I decided to update MicroK8s to set a Node Port range that would allow the Ingress to own 80 and 443, so before I could deploy the service, I had to ensure to update MicroK8s kube-apiserver start args:

# update kube-apiserver
sudo vi /var/snap/microk8s/current/args/kube-apiserver

#add the following line to set node port range
--service-node-port-range 1-9999

#restart the kube-apiserver
systemctl restart snap.microk8s.daemon-apiserver.service
kubectl -n ingress-nginx get svc
NAME            TYPE       CLUSTER-IP      EXTERNAL-IP   PORT(S)                 AGE
ingress-nginx   NodePort   10.152.183.23   <none>        80:80/TCP,443:443/TCP   7d12h

Once the ingress was properly deployed and was exposing http and https ports, I then prepared my SSL certs using this Nginx guide.

Once the tls secrets were loaded into MicroK8s, I deployed the ingress.

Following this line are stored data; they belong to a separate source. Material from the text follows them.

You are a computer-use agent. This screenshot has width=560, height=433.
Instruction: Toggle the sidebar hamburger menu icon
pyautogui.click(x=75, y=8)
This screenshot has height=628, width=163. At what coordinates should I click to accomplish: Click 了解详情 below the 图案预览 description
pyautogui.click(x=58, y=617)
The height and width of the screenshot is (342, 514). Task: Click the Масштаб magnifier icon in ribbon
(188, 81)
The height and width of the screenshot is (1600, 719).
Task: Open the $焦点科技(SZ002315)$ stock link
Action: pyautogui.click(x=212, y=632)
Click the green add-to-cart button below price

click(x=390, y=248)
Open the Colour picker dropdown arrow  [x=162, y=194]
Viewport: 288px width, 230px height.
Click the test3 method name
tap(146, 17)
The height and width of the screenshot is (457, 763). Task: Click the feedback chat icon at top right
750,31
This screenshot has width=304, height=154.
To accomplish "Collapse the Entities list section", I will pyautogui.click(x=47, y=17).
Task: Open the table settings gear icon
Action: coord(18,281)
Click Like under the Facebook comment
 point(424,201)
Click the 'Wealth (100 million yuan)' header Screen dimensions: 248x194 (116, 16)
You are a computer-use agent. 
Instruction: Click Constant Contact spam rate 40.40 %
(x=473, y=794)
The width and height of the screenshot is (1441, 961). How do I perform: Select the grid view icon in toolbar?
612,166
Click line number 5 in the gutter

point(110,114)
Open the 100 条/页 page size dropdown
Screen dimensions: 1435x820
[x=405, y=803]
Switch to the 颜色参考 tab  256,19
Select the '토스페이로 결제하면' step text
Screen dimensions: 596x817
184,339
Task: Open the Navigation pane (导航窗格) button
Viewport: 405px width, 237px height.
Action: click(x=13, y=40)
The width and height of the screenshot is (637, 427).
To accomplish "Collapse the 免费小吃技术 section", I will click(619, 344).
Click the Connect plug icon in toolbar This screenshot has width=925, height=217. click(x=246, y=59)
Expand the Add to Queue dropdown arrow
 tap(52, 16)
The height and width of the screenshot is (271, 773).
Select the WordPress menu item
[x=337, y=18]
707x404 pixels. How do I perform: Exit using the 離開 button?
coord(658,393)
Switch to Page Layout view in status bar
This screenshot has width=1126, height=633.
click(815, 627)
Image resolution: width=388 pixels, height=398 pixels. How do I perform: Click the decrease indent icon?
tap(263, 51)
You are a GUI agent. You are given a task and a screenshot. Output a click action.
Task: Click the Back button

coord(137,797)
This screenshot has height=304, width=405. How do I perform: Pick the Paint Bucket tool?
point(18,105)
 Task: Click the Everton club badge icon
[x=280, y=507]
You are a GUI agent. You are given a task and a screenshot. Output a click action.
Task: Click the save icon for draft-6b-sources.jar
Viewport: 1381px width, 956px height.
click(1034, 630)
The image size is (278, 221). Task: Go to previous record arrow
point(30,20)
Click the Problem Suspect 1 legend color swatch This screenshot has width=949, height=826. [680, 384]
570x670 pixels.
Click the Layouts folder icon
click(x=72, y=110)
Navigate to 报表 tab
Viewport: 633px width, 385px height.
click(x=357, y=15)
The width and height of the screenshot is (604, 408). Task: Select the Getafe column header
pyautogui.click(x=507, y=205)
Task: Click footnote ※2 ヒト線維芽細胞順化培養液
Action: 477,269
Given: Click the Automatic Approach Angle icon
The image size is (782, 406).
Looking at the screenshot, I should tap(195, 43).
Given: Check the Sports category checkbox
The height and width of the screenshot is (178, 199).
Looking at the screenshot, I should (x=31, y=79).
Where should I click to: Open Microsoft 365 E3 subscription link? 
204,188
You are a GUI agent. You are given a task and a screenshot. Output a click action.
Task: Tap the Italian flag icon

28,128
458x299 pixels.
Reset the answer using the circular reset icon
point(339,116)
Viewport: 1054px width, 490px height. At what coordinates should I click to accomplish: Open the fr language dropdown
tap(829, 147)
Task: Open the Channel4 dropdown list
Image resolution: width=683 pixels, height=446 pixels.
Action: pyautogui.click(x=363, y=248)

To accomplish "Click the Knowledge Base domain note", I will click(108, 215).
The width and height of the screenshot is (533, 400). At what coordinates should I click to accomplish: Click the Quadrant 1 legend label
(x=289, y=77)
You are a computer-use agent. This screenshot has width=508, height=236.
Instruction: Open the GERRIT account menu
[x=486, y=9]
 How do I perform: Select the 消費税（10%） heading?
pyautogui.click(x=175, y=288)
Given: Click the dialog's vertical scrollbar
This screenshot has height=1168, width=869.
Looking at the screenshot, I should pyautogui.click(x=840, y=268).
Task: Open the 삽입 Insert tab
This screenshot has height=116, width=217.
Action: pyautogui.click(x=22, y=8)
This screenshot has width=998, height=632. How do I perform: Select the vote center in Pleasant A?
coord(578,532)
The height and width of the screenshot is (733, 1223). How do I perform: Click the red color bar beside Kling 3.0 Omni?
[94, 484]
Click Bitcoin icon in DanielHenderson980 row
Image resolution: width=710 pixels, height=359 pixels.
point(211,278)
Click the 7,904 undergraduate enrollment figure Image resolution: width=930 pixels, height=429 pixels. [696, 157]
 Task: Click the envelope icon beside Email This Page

apiVersion: networking.k8s.io/v1beta1
kind: Ingress
metadata:
  name: ghost-ingress
  labels:
    app: ghost
    region: milton
  namespace: ghost
  annotations:
    kubernetes.io/ingress.class: "nginx"
    nginx.ingress.kubernetes.io/force-ssl-redirect: "true"
spec:
  tls:
  - hosts:
    - mattymo.io
    secretName: tls-secret
  rules:
  - host: mattymo.io 
    http:
      paths:
      - path: /
        backend:
          serviceName: ghost
          servicePort: 2368

A little bit of DNS magic later with Namecheap and Ghost on MicroK8s "on-prem" was live!